** Data follows **

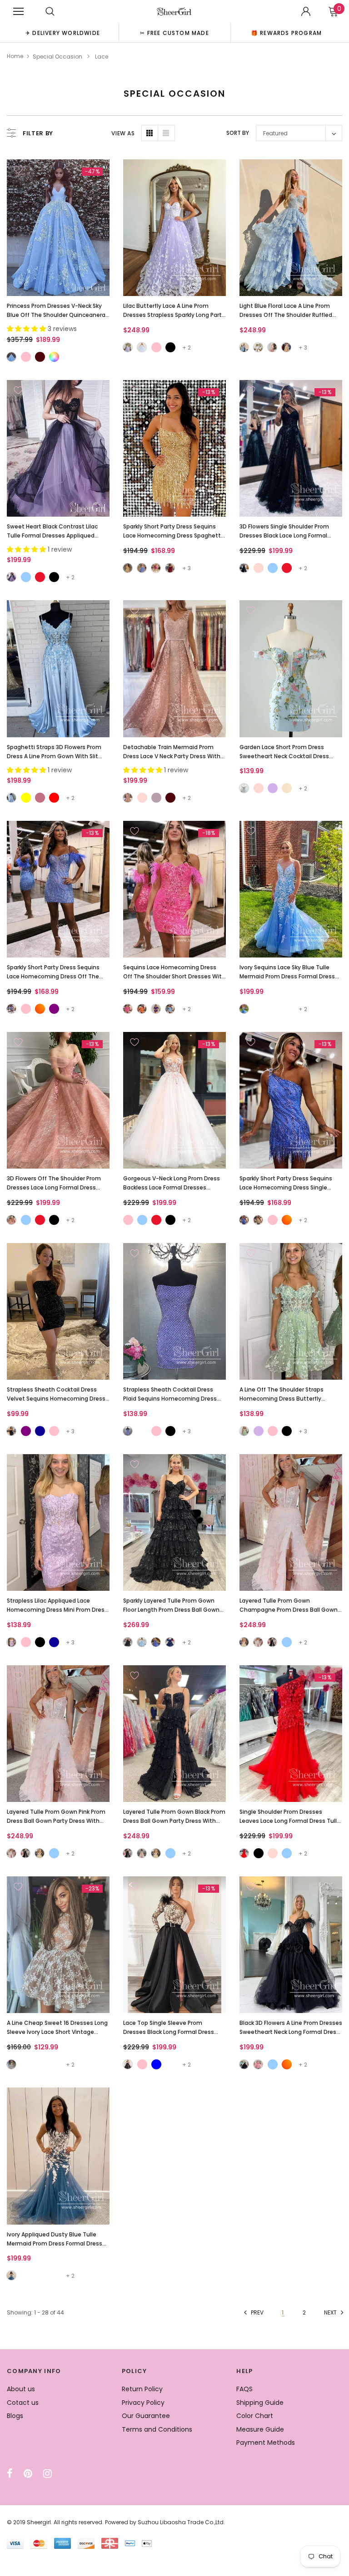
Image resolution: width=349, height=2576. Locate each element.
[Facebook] (10, 2473)
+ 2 (186, 347)
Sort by (237, 133)
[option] (63, 32)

** End of Data **

*What the task requires*
Each record should be written out again exactly, though without its pictures.

*Result*
Image resolution: width=349, height=2576. Locate each element.
[Facebook] (10, 2473)
+ 2 (186, 347)
Sort by (237, 133)
[option] (63, 32)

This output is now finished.